Language Is Co-Creation: Text

Language is co-creation of the environments we live in.

I am looking at the very nature of language, which is a tool to provide meaning–and also a tool to create the essence of meaning. One could say meaning actively acknowledges, signifies, justifies, or accepts values.

How is it that populations determine correct and incorrect ways of speaking or writing– or even correct and incorrect ways of thinking? This is the beginning of the discussion: The relationship of how language fosters cognitive abilities.


David Bohm, Philosopher and Physicist, has stated in interview,

“Thought has developed traditionally in a way such that it claims not to be affecting anything but just telling you the ways things are.
Therefore, people cannot see that they are creating a problem and then apparently trying to solve it.”

[Infinite Potential, 2020]

He gives the example of ecology, which in essence is a complete, self regulating system. Due to the nature of linguistic thought patterns, thinking of a subject like ecology within the frame of a language may divide the single subject into multiple parts. This is fragmentation.

The trouble of fragmentation occurs when the separate pieces are viewed without connection to each other as though they exist without the influence of the multiple parts.

So are there languages and language patterns that promote the trouble of fragmentation?
Is this a conflict within language alone, or might it have to do with the symbiotic relationship of language and culture?

Before we do the very thing David Bohm warned about, we can instead focus on the co-created nature of language. Across all languages are elements that can either build unto an understanding— to expand the awareness of the whole subject, or complicate an understanding— to fragment it


Leonid Perlovsky, international Scholar of cognition, language, and engineering, conducted computational studies using elements of language to define cultural-language models. These elements are familiar words in the English language, expanded specifically to highlight the processes found inside human cognition.

[Language and emotions: Emotional Sapir–Whorf hypothesis:
Neural Networks, 2009]

Synthesis, for example, unites two or more pieces together. Try visualizing:
Your mind actively relates the world outside of you with your internal world. You have layers in your internal world, your physical internal self of tissues and organs such as the brain. Going deeper, there’s something electric that keeps the physical parts alive. Maybe the deepest level of your internal world is your consciousness, with the unconscious layered somewhere nearby.

The external world outside of you is filled with stimulus, and much of this stimulus will elicit an emotional response from you. Synthesis is the agent that links these emotional responses into the realms of thought.

If someone has a particular taste, or strong preferences when making decisions, we can refer to this as their aesthetic emotions.

Aesthetic emotions directly relate to the developed human instinct to gather information–known as, the knowledge instinct.

Differentiation has to do with development, evolution, and specialization of areas and skills.
This is much about the physical development of humanity as it is also about the mental and the emotional aspects.
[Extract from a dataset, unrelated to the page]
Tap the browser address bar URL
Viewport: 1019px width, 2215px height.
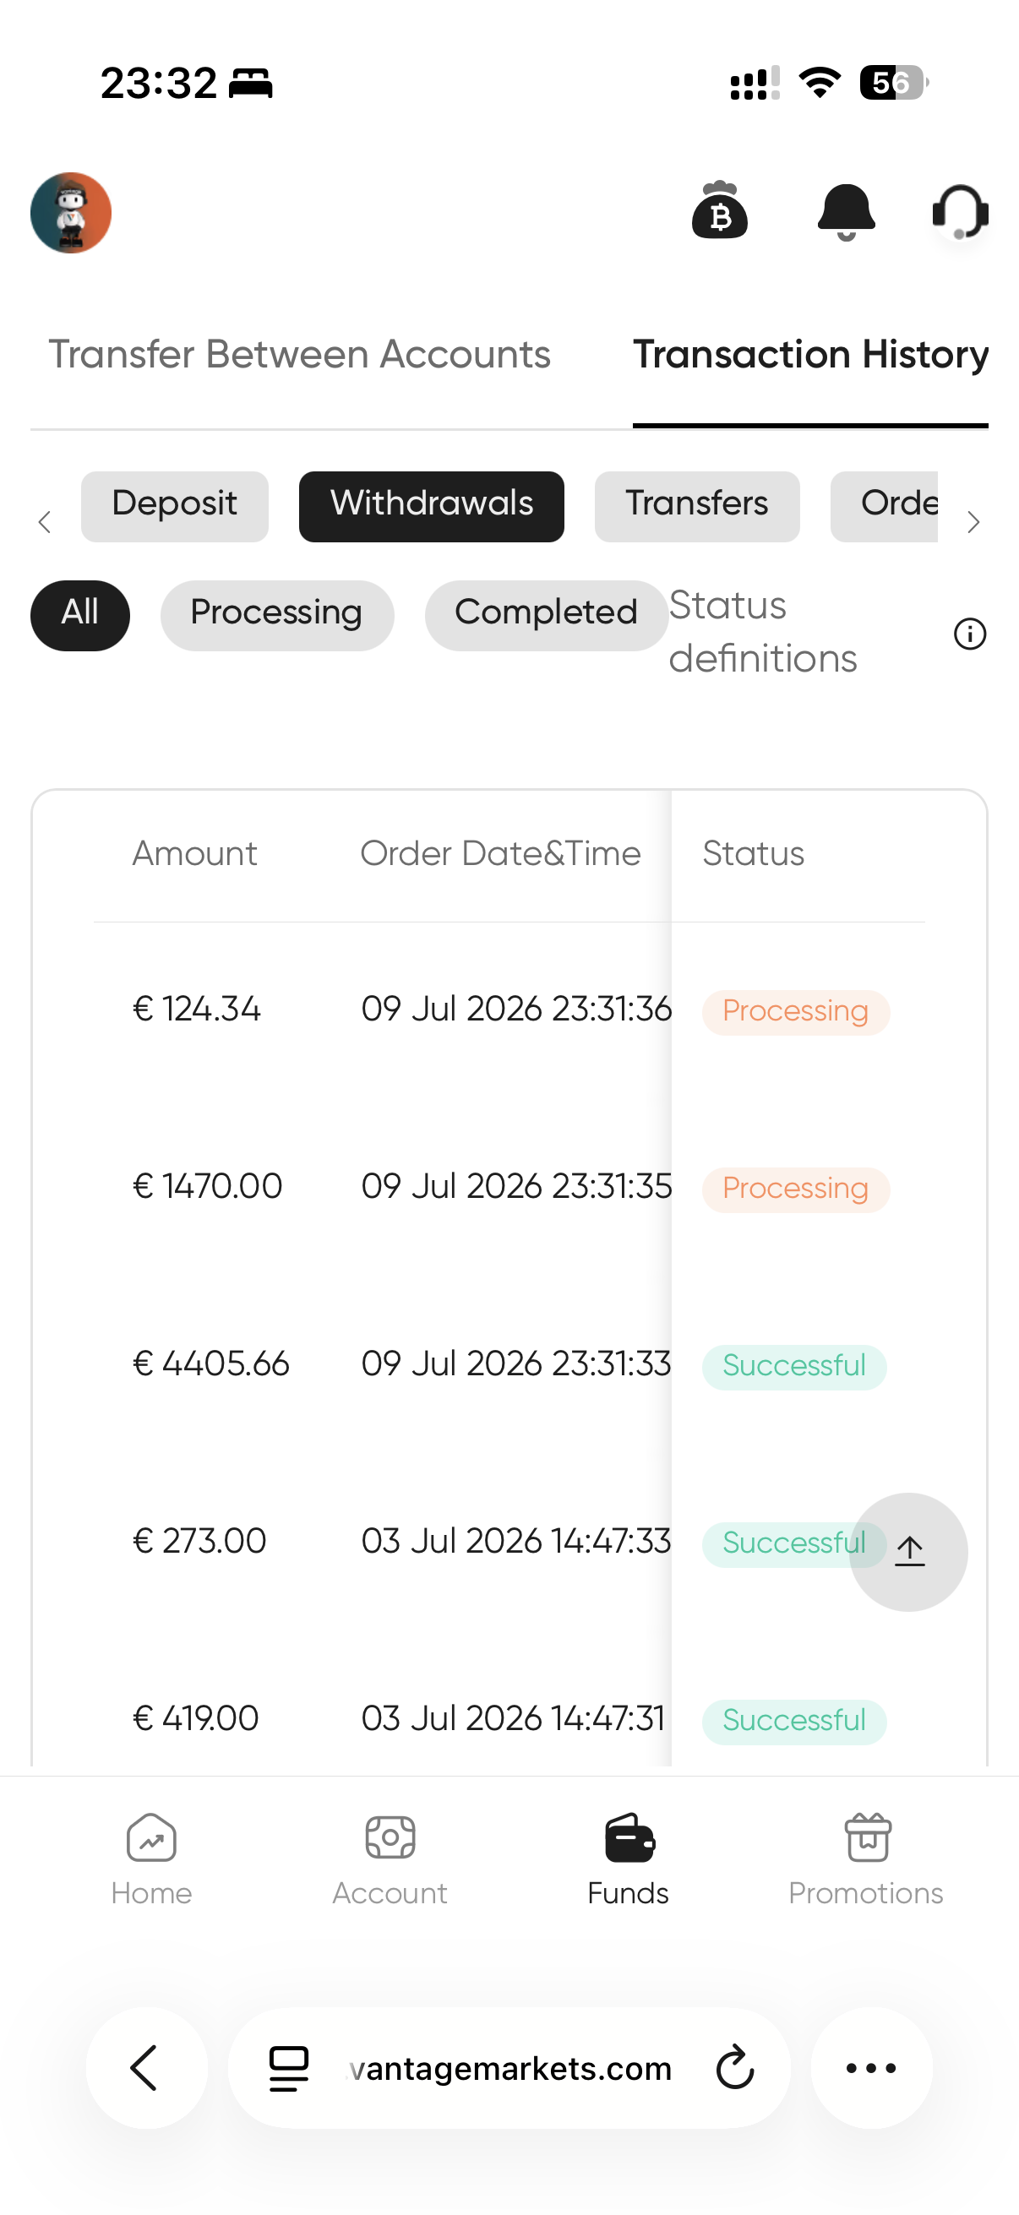point(509,2067)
There needs to be a change in one of these areas for the additional areas to grow. And more, the area that begins the growth process for the whole needs to be given differential treatment, to be given priority in focus, and in a way needs to become aware of itself. This is until the remaining aspects can integrate the change. The process then may begin again with another aspect taking the lead.


According to Perlovsky and related associates in this analysis, “Language models guide the acquisition of cognitive models.”

The cultural-language models observed by Perlovsky are summarized into three groups, of no specific rank in order:

There are Traditional-emotional cultures, which are recognized for close interpersonal bonds and intimacy and struggle with stagnation and the recycling of recurring conflicts.

There are Conceptual cultures, which excel at development, technology and innovation, and struggle with stability and equality.

And there are Multi-cultural models that combine the attributes of the two extremes.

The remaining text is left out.